I should have made a finer distinction, i admit, the user will not be punished, nor should they be, but open proxies, when known, are blocked. Against the rules seemed the best way to phrase it :) it's an artifact of language, not a policy misunderstanding :)
On 9/27/07, Gregory Maxwell gmaxwell@gmail.com wrote:
On 9/27/07, Brock Weller brock.weller@gmail.com wrote: [snip]
But i don't use it on the pedia. Because it's not allowed. That's the rules as they are now. You know this, i know this.
It isn't against the rules to use open proxies with English Wikipedia, nor even against them to edit from open proxies. Rather, the standing and well justified practice is to block them when we find them because they are used for trouble.
The distinction is subtle but important.
If there existed an open proxy which was an attractive tool for abuse we wouldn't block it. No such beast exists yet, but they are possible.
For example, http://www.lunkwill.org/src/nym/Readme proposes a system which would allow us to give people tokens whenever they donate over a threshold amount to us or perhaps other participating non-profits. The token could be used to enable tor editing from a single account. This way creating vandal accounts would cost $25 (or whatever) each. Probably a reasonable enough solution, and the pseudoanomity of the user is strongly preserved.

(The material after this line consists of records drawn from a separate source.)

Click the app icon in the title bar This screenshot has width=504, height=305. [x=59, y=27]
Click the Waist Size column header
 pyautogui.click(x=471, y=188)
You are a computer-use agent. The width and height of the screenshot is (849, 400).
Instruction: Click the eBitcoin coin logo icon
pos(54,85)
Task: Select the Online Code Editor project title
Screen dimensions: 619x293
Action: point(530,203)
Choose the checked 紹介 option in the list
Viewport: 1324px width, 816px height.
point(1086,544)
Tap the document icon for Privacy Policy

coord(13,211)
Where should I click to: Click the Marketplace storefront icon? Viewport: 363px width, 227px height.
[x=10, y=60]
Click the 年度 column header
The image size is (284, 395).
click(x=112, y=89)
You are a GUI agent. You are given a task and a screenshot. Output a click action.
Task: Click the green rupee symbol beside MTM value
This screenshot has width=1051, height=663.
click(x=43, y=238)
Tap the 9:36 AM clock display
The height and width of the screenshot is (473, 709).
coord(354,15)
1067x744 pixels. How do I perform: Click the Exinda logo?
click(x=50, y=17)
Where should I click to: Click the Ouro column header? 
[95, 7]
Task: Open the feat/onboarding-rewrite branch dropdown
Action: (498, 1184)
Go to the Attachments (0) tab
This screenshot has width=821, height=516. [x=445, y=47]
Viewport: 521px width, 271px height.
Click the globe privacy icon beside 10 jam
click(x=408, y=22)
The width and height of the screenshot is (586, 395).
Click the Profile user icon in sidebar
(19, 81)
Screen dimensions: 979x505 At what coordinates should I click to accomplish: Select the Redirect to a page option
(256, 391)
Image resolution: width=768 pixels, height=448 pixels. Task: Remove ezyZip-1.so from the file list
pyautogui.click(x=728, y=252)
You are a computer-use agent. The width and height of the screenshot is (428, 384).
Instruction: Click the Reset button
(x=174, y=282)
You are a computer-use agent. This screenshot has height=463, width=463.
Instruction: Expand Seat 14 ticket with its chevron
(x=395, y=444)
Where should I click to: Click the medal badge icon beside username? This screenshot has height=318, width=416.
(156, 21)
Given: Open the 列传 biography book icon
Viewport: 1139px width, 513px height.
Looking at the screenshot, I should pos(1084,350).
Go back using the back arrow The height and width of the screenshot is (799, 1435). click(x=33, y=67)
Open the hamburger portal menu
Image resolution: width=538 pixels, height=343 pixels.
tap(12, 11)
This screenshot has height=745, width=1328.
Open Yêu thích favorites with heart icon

Or another example, http://petworkshop.org/2007/papers/PET2007_preproc_Nymble.pdf uses many of the same cryptographic constructs as above but creates a system where we could block IPs without ever being able to tell exactly what they were.
Now that armedblowfish is rate limited perhaps he'll have some time to work on developing the software needed to make one these into reasonable options.
But regardless, this is being dragged off topic.